• Activity A
Print the part of the Robotics Challenge text starting at "6. Use a tool" and ending at "through October 2013.".
• Activity B
Answer these questions from the Robotics Challenge text:
(i) What is task 5 among the initial requirements for robot entries?
(ii) About how much did DARPA announce in August 2012 that it would pay Boston Dynamics?
(iii) Which organization created the DRC Simulator?

• Document passage
The Robotics Challenge will focus on disaster or emergency-response scenarios. Although the requirements may change as the contest progresses, the initial task requirements for robot entries is:
 1. Drive a utility vehicle at the site.
 2. Travel dismounted across rubble.
 3. Remove debris blocking an entryway.
 4. Open a door and enter a building.
 5. Climb an industrial ladder and traverse an industrial walkway.
 6. Use a tool to break through a concrete panel.
 7. Locate and close a valve near a leaking pipe.
 8. Connect a fire hose to a standpipe and turn on a valve.

The competition has been broken into multiple tracks. Tracks A and B receive DARPA funding, while Tracks C and D will receive no DARPA funding initially. Tracks B and C will go through the Virtual Robotics Challenge (VRC), after which successful teams may receive funding for subsequent stages. Applications for tracks A and B closed in May 2012. The track C application window closed on 18 December 2012, though late applications were still being considered as of January 2013, though participants may still download the DRC Simulator, an open-source application created by the Open Source Robotics Foundation. Track D was open for registration through October 2013.

The signup site for Tracks C and D (no funding) shows illustrations of robots with most largely conforming to humanoid layouts (bipedal with two arms). Other configurations may be possible, however, as illustrated by the "Robosimian" illustration proposed by NASA Jet Propulsion Laboratory.

==Differences==
Unlike previous Challenges, entrants to the DRC need not build their robots from scratch. DARPA will provide to some participants "a robotic hardware platform with arms, legs, torso and head. In August 2012, DARPA announced that it would pay about $10.9 million to Boston Dynamics to build seven platforms based on the PETMAN project by August 2014.

The contest will also include "supervised autonomy" tasks in which non-expert operators will be allowed/required to complete tasks using the robotic vehicle. The Challenge will focus on the ability to complete such supervised autonomy tasks "despite low fidelity (low bandwidth, high latency, intermittent) communications."

[Excerpts from a dataset]
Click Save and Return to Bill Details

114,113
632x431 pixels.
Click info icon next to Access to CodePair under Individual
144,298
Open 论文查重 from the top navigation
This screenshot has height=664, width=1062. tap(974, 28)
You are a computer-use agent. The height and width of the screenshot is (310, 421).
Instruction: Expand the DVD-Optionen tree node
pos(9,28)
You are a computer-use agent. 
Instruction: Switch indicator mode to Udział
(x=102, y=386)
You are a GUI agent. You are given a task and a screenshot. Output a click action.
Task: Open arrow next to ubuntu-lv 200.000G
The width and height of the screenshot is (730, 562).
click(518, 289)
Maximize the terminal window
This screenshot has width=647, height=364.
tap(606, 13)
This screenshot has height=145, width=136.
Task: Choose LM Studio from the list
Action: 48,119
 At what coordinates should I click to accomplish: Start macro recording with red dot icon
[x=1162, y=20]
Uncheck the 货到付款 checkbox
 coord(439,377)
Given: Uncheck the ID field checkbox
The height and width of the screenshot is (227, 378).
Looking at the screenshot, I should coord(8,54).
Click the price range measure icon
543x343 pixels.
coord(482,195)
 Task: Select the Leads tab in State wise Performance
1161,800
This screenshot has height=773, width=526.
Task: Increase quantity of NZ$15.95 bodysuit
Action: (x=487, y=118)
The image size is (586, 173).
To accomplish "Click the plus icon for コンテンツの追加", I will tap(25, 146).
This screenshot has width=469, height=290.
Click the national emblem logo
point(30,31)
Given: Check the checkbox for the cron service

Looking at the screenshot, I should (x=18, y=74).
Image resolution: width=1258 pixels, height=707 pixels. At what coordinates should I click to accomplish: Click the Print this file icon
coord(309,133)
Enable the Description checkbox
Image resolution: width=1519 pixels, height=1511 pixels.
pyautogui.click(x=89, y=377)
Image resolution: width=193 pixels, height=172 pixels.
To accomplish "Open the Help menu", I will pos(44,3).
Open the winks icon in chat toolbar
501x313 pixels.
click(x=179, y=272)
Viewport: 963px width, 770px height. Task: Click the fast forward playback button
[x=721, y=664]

• Written response A
6. Use a tool to break through a concrete panel.
 7. Locate and close a valve near a leaking pipe.
 8. Connect a fire hose to a standpipe and turn on a valve.

The competition has been broken into multiple tracks. Tracks A and B receive DARPA funding, while Tracks C and D will receive no DARPA funding initially. Tracks B and C will go through the Virtual Robotics Challenge (VRC), after which successful teams may receive funding for subsequent stages. Applications for tracks A and B closed in May 2012. The track C application window closed on 18 December 2012, though late applications were still being considered as of January 2013, though participants may still download the DRC Simulator, an open-source application created by the Open Source Robotics Foundation. Track D was open for registration through October 2013.

• Written response B
(i) Climb an industrial ladder and traverse an industrial walkway.
(ii) About $10.9 million.
(iii) The Open Source Robotics Foundation.